_YOUR OBJECTIVE_: Return, word for word, the lines of the listing below from the one with "Open the 输出格式JSON" through the one with "The image size is (974, 541).", and no other lines.

---

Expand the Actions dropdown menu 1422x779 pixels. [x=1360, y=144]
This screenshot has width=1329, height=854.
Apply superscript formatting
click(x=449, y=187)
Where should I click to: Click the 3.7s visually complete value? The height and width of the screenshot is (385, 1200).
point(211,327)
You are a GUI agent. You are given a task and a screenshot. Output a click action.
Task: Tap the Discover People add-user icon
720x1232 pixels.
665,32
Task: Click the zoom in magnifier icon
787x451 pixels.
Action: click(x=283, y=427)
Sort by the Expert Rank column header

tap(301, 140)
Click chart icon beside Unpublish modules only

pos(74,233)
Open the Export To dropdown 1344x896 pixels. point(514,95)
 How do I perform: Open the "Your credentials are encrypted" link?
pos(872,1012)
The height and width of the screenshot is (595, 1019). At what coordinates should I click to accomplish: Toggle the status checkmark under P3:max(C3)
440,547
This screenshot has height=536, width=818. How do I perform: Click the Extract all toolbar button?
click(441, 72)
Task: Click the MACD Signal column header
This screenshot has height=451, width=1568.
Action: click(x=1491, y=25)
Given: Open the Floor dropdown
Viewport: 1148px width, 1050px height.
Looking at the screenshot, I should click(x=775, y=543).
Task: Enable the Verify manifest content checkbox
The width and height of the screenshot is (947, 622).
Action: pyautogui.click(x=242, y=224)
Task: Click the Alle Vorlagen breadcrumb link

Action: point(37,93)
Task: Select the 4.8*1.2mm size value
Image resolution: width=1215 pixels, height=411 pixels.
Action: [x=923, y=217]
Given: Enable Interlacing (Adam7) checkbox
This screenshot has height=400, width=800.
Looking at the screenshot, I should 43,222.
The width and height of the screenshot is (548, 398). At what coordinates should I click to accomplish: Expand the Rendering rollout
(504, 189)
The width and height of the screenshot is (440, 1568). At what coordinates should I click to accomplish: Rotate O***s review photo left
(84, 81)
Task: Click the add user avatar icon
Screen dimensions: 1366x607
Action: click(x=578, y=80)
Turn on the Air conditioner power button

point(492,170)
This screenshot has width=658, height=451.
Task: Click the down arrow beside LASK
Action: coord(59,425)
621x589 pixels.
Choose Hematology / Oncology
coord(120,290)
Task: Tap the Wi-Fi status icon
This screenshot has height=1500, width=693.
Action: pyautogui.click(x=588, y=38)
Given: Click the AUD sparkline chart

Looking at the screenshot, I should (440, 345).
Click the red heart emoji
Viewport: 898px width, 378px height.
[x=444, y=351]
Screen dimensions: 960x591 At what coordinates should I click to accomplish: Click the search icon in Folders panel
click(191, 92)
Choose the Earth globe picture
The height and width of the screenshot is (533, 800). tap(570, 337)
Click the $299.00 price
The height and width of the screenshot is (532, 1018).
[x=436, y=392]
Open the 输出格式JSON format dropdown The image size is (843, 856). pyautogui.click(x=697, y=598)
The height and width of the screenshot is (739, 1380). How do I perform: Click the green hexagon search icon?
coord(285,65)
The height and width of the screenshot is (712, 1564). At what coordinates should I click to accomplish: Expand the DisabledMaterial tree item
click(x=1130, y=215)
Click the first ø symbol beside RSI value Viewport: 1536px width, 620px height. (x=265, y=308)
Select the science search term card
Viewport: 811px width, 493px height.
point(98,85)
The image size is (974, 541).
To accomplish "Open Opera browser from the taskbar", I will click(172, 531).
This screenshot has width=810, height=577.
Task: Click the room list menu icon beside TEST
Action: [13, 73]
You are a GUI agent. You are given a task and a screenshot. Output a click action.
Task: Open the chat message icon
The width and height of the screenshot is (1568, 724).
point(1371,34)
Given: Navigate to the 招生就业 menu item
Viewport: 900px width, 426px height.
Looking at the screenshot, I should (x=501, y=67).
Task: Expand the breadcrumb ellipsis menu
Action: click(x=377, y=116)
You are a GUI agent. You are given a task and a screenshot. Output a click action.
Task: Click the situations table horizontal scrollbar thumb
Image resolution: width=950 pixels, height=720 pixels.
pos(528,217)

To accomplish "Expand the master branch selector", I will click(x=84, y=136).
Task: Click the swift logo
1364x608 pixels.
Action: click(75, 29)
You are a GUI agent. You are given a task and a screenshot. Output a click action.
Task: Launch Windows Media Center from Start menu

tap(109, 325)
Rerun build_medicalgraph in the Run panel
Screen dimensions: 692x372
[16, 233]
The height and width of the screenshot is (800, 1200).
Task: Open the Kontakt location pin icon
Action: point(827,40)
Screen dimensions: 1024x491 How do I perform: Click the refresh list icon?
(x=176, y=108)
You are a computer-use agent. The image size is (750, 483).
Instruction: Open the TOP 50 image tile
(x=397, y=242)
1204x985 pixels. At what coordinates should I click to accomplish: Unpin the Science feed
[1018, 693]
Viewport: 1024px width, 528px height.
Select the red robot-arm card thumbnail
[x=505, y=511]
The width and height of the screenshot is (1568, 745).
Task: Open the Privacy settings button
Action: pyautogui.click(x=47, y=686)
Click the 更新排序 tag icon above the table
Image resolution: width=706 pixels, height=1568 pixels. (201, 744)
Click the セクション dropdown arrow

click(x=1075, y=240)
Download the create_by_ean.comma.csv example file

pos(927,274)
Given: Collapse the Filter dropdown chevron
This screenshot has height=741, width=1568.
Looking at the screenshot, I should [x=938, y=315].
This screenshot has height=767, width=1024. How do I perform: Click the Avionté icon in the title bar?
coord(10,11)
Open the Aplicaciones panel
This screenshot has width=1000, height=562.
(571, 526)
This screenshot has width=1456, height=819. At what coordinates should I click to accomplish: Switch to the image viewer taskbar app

---

_EXERCISE RESULT_:
Open the 输出格式JSON format dropdown The image size is (843, 856). pyautogui.click(x=697, y=598)
The height and width of the screenshot is (739, 1380). How do I perform: Click the green hexagon search icon?
coord(285,65)
The height and width of the screenshot is (712, 1564). At what coordinates should I click to accomplish: Expand the DisabledMaterial tree item
click(x=1130, y=215)
Click the first ø symbol beside RSI value Viewport: 1536px width, 620px height. (x=265, y=308)
Select the science search term card
Viewport: 811px width, 493px height.
point(98,85)
The image size is (974, 541).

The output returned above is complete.